In the Euro Pools case, it is notable that the cause of the failure of the system, failure in the welds in the tanks, was only ultimately determined at trial in 2017, following disputed expert evidence. The essential difference between Kajima and Euro Pools, and the reason that the former is not (in our view) a direct analogy with the latter, is that in Kajima the investigation following notification led to the discovery of wholly unconnected defects in a building. In Euro Pools the emerging claims related to the same defect, ie a defective air drive system, albeit that the cause of that defect was initially not known. Euro Pools identified, during the currency of the First Policy, the fundamental problem with the “booms”, which was that “[they] were letting air out and so water in, and were therefore not floating”.

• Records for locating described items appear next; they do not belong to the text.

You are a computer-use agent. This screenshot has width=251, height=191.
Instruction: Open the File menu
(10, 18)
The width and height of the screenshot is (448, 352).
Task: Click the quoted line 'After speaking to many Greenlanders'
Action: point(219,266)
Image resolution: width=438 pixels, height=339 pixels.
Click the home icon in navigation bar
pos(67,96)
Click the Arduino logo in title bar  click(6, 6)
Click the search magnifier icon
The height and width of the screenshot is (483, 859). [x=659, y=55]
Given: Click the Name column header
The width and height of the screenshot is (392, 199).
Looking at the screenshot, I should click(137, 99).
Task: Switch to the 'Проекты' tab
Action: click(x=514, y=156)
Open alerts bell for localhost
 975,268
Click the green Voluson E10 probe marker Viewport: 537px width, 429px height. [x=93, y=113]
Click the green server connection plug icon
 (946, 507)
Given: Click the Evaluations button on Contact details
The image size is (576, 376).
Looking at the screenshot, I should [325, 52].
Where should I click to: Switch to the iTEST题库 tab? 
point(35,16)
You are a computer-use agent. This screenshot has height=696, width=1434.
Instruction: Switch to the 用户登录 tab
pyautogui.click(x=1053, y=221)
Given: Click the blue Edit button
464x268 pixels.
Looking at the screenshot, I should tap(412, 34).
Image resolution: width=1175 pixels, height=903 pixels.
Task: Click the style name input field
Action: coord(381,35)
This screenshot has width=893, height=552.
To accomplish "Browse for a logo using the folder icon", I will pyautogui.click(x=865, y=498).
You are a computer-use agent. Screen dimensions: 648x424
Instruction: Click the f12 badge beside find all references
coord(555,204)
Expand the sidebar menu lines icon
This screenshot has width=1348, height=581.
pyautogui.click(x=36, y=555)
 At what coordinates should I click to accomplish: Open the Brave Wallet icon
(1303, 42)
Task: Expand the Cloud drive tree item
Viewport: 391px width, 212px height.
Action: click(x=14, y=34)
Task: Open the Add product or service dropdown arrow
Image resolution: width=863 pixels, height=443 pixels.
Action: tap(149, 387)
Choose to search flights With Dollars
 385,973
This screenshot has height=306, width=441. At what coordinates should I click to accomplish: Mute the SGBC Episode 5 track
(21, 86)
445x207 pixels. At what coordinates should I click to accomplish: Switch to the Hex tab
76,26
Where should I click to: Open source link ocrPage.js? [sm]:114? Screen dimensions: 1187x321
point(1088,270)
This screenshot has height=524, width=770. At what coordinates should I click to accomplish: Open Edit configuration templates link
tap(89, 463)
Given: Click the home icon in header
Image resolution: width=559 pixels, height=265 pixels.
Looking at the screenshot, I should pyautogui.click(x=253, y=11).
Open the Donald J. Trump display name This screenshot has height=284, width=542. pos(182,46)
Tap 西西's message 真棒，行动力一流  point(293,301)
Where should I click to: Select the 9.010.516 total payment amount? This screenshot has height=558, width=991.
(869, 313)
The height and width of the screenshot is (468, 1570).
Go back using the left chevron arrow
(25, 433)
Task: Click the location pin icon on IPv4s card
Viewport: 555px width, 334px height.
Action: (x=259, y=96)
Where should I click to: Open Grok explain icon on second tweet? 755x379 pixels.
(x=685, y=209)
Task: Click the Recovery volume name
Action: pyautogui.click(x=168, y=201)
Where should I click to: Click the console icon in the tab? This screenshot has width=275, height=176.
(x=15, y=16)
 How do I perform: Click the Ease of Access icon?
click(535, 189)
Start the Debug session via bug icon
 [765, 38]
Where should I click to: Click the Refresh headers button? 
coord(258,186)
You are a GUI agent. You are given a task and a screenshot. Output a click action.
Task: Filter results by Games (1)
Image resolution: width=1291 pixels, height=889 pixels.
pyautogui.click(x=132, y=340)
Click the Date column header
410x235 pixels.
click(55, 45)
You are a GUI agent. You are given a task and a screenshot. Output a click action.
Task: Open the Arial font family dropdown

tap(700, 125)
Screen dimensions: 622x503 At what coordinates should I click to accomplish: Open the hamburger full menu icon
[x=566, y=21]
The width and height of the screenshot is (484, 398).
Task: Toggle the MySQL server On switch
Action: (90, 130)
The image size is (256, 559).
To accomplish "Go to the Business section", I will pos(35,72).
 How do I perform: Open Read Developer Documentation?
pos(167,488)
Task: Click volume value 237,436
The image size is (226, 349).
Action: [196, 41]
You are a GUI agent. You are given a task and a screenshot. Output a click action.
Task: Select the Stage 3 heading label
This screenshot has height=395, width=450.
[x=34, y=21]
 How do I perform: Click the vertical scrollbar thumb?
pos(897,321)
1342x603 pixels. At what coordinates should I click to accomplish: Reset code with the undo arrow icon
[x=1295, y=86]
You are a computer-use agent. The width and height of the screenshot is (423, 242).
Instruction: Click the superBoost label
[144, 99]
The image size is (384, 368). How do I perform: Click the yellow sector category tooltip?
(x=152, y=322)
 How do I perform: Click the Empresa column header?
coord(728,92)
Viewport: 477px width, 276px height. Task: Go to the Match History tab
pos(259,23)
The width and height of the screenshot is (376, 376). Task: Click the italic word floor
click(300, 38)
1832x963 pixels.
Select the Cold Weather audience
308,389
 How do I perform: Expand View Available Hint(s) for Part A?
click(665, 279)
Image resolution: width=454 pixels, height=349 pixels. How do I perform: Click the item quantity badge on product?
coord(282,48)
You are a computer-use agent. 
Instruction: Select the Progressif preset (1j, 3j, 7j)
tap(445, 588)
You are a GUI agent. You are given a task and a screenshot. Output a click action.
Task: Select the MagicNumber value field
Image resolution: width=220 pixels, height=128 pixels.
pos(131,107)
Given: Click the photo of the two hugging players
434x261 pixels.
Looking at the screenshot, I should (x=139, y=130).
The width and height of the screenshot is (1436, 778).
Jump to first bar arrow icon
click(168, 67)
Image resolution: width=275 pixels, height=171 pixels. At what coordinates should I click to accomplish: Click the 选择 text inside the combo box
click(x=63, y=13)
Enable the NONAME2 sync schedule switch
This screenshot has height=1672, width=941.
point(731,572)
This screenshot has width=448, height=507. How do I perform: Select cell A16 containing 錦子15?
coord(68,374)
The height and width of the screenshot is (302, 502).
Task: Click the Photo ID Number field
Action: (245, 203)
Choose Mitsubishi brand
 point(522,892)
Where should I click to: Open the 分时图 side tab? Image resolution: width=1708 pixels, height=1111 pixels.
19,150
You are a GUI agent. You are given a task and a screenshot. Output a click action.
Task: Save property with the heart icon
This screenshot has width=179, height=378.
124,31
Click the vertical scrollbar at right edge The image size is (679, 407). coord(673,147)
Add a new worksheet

Leaving aside the details of the Euro Pools case, the judgment is a reminder of the need to consider carefully the precise nature of the circumstance or problem being conveyed by the words of the notification. The more precise the notification as to the cause of the defect, the greater the risk that later claims or losses may not fall within its scope if the cause of the problems later turns out to be different. The implication of the Euro Pools judgment appears to be to encourage vaguer, rather than more precise, notifications.

RSA’s application to the Commercial Court for permission to appeal has been refused, but they have until 09 February 2018 to make an application to the Court of Appeal.